__ASSIGNMENT__
A single number is the whole answer: the tally of lines in the data below that include the word "agent".
---------- DATASET ----------
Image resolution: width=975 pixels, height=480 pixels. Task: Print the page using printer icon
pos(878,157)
----------
---------- DATASET ----------
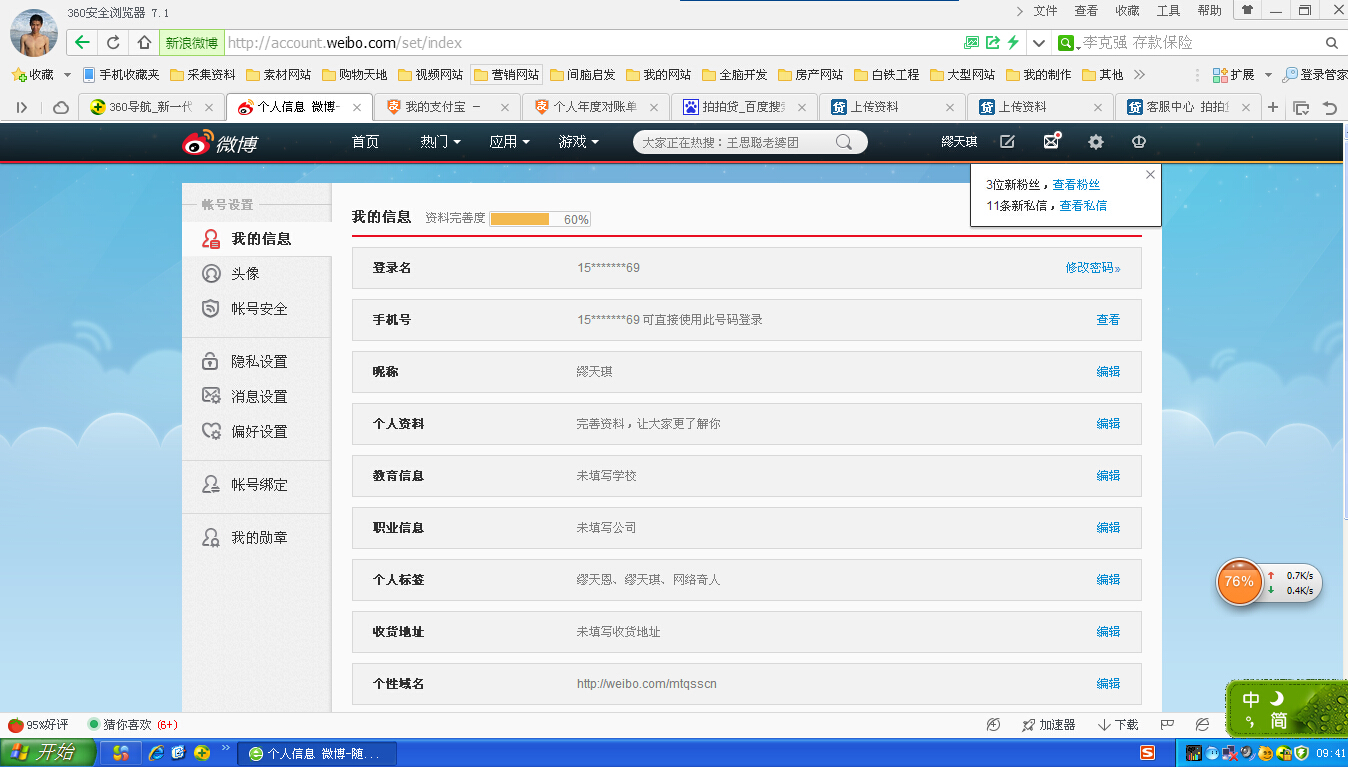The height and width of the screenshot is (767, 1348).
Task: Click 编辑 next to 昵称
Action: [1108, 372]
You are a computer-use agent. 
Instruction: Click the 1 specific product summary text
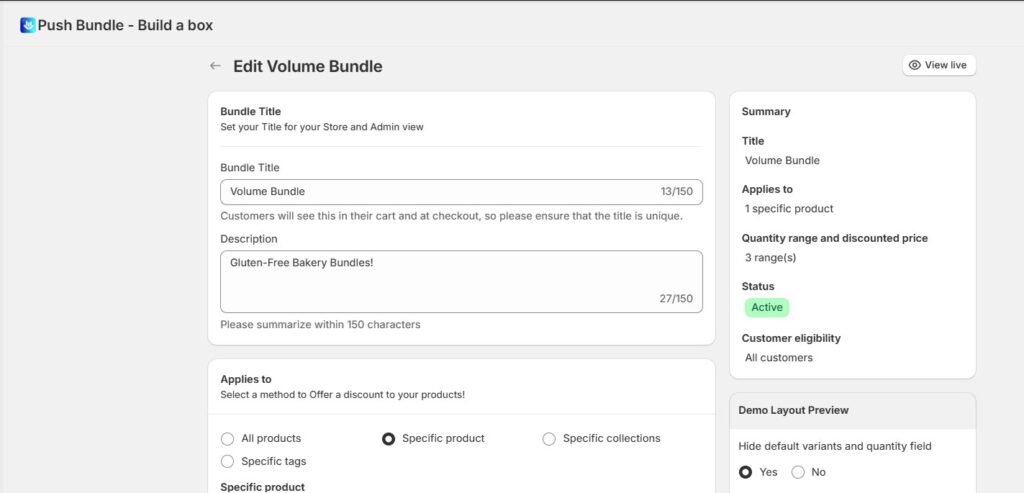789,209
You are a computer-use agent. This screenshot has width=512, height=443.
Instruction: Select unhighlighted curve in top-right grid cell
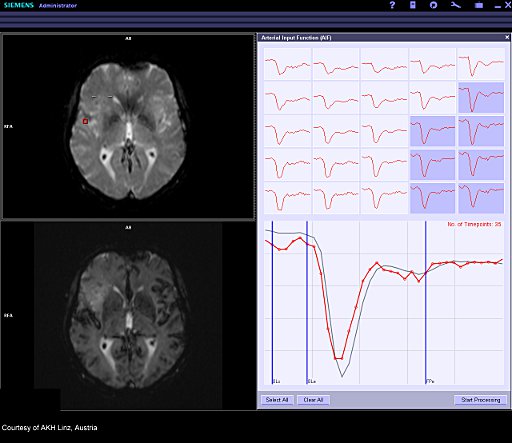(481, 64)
----------
__WRITTEN SOLUTION__
2